Das „Fürchte dich nicht!“ wird für uns Mensch
Die endet allerdings nicht in dieser Happy-Family Idylle, sondern zieht noch viel weitere und größere Kreise. Und wieder hat ein Engel die Finger im Spiel. Von Gott zu einer Gruppe Hirten geschickt, die in der Nähe des Stalls mit ihren Schafen kampieren, jagt er den gestandenen Mannsbildern einen riesigen Schrecken ein. Und der Engel so:
„Fürchtet euch nicht, denn ich verkünde euch eine große Freude.“ (Lk 2,10)

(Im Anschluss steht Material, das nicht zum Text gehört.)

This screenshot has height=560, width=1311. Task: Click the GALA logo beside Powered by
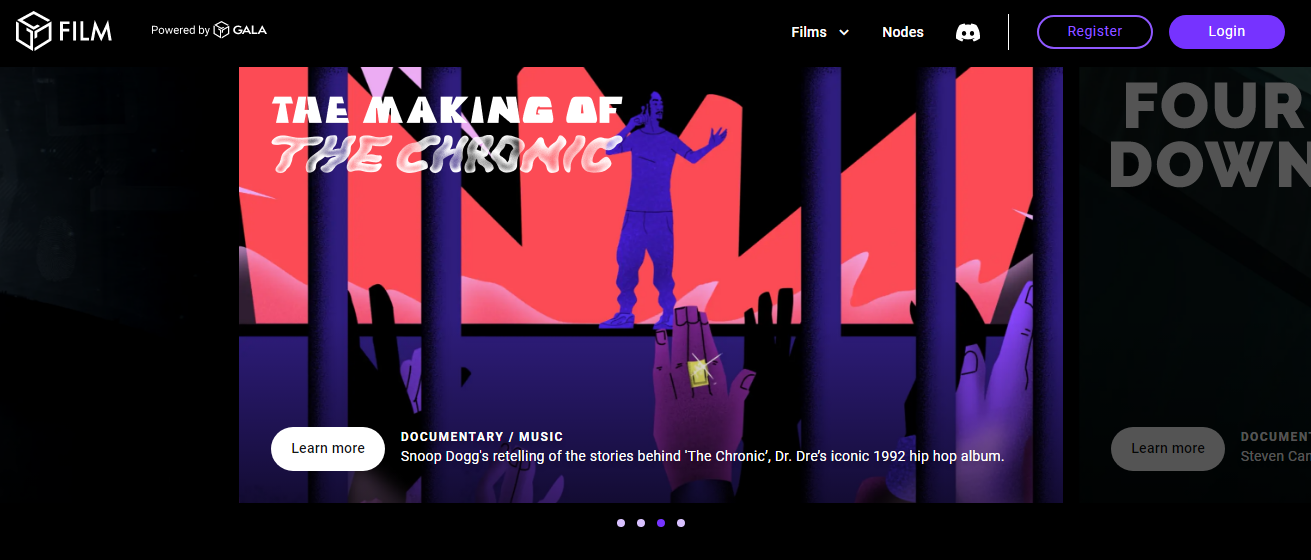[x=240, y=30]
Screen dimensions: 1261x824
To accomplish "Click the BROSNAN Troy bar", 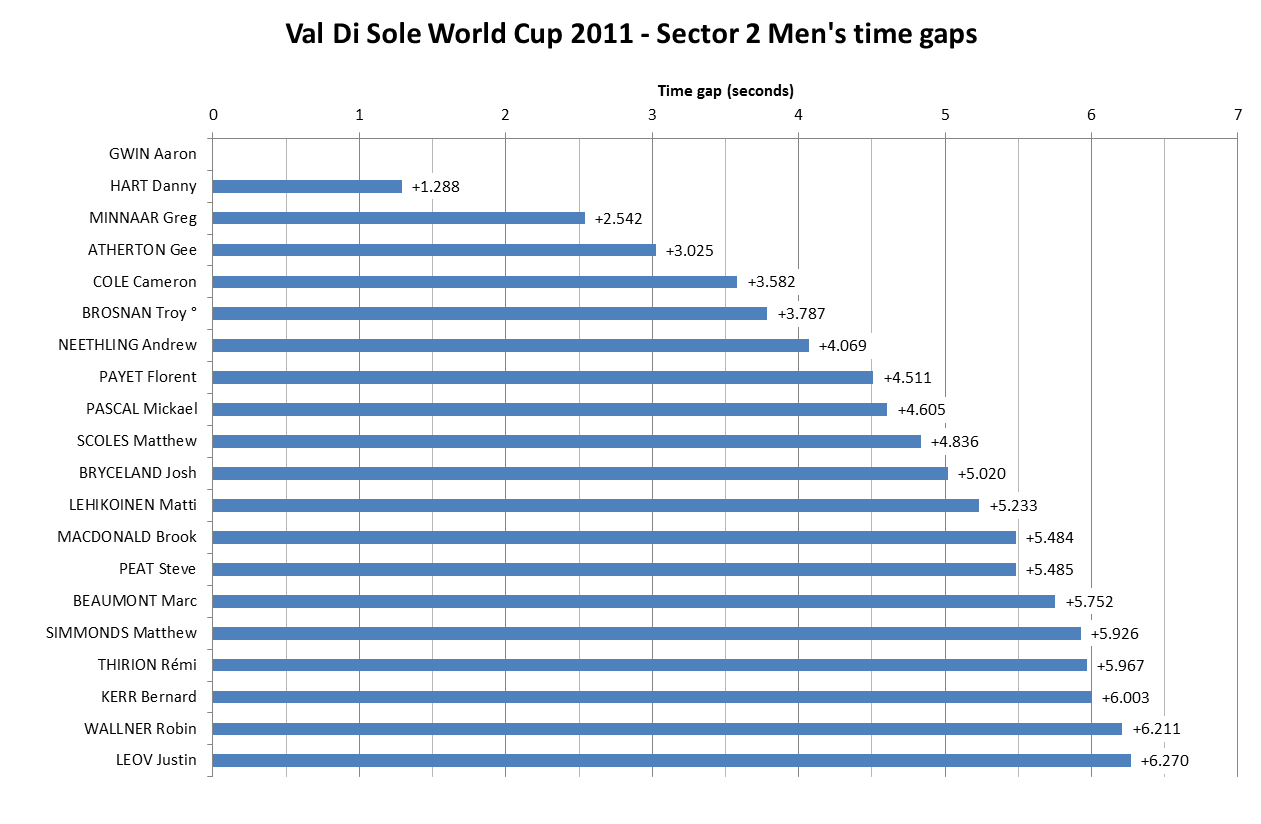I will (489, 314).
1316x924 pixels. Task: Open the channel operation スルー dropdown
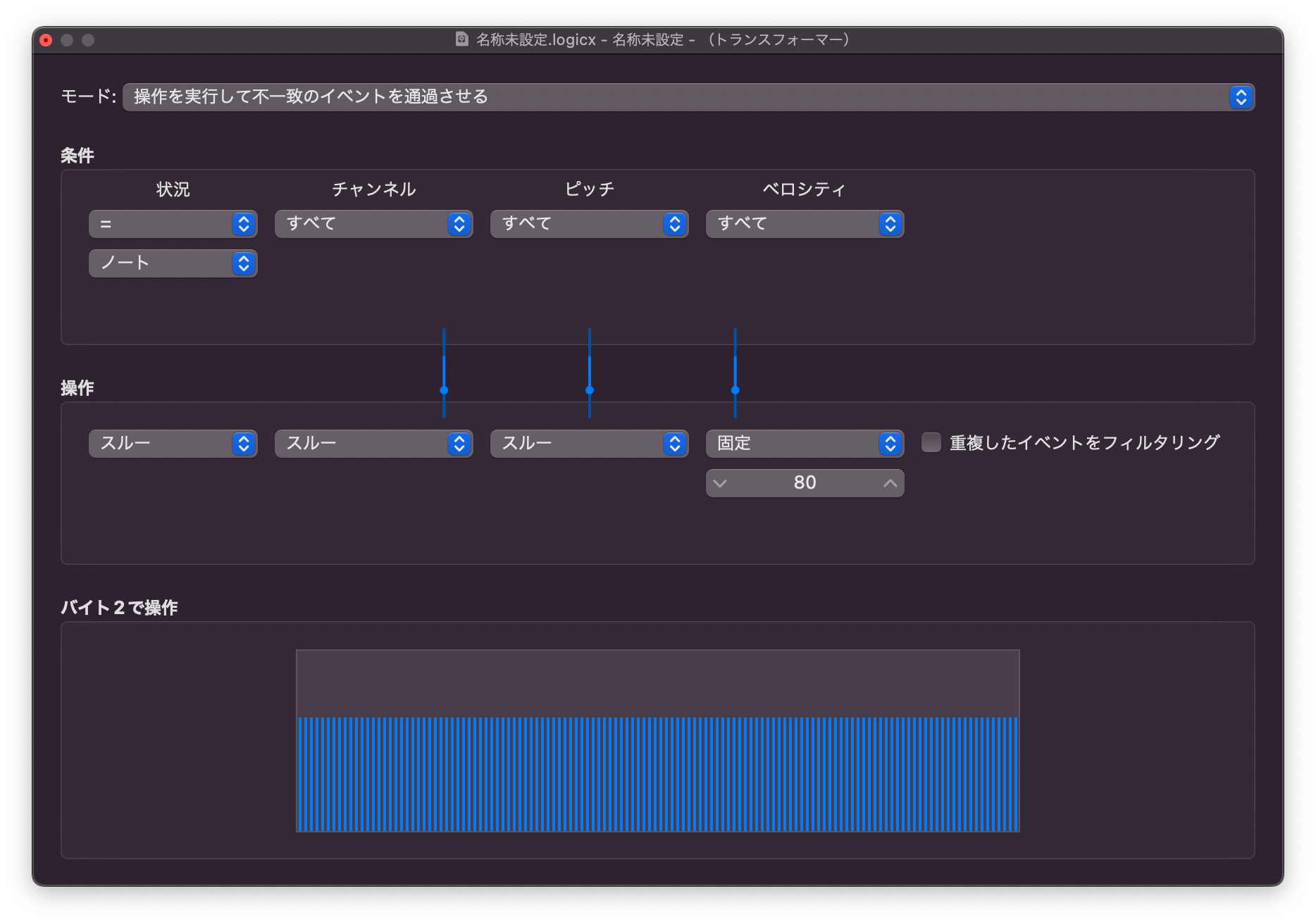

Auch an die Hirten ergeht ein Auftrag. Sie sollen sich auf die Suche nach einem Kind machen, das in Windeln gewickelt in einer Krippe liegt. Dabei soll es sich um den schon lange erwarteten Retter, den Messias handeln. Haben die Hirten zu viel getrunken oder passiert das gerade wirklich? Um das Ganze noch überzeugender rüberzubringen, bekommt der Engel Verstärkung. Schließlich soll schnell das ganze Volk von dem wundervollen Ereignis erfahren. Plötzlich ist da nicht nur ein Engel, sondern eine ganze Schar davon, die alle in Lobpreis ausbrechen. Und die Hirten: Die sind so überwältigt von dem Spektakel, das sie soeben erlebt haben, dass sie auf schnellstem Wege zum Kind in der Krippe eilen.
Liebe statt Furcht
Dort angekommen, fallen sie sofort auf die Knie. Vor Ehrfurcht. Alle Angst ist mit dem Anblick dieses kleinen, zarten Babys verflogen. Was oder besser wen die Hirten dort auffinden, ist die pure Liebe. Es gibt wohl kaum ein Wesen, von dem weniger Gefahr ausgeht, als von einem Neugeborenen. Und genau deshalb hat sich Gott als solches offenbart. Die Summe aller „Fürchtet euch nicht!“ und „Habt keine Angst!“ wie sie in der Geschichte Israels so oft zugesprochen wurden, gipfelt in der Geburt Jesu Christi, der Menschwerdung Gottes. Durch Jesus kommt Gott selbst in eine Welt hinein, die so oft von ihm verlassen zu sein scheint. Damit vollzieht Gott den Beginn einer neuen Geschichte mit den Menschen, vor der wir keine Angst zu haben brauchen. Durch den Auftrag des Engels an die Hirten sind wir alle einbezogen in das „Fürchte dich nicht!“, das mit der Geburt Jesu ein Gesicht bekommt und real wird. Grund genug, uns Zacharias, Maria, Josef und den Engeln auf dem Hirtenfeld anzuschließen und Gott aus vollem Herzen zu loben. Voller Vertrauen und ganz ohne Furcht. Erst recht heute an Weihnachten.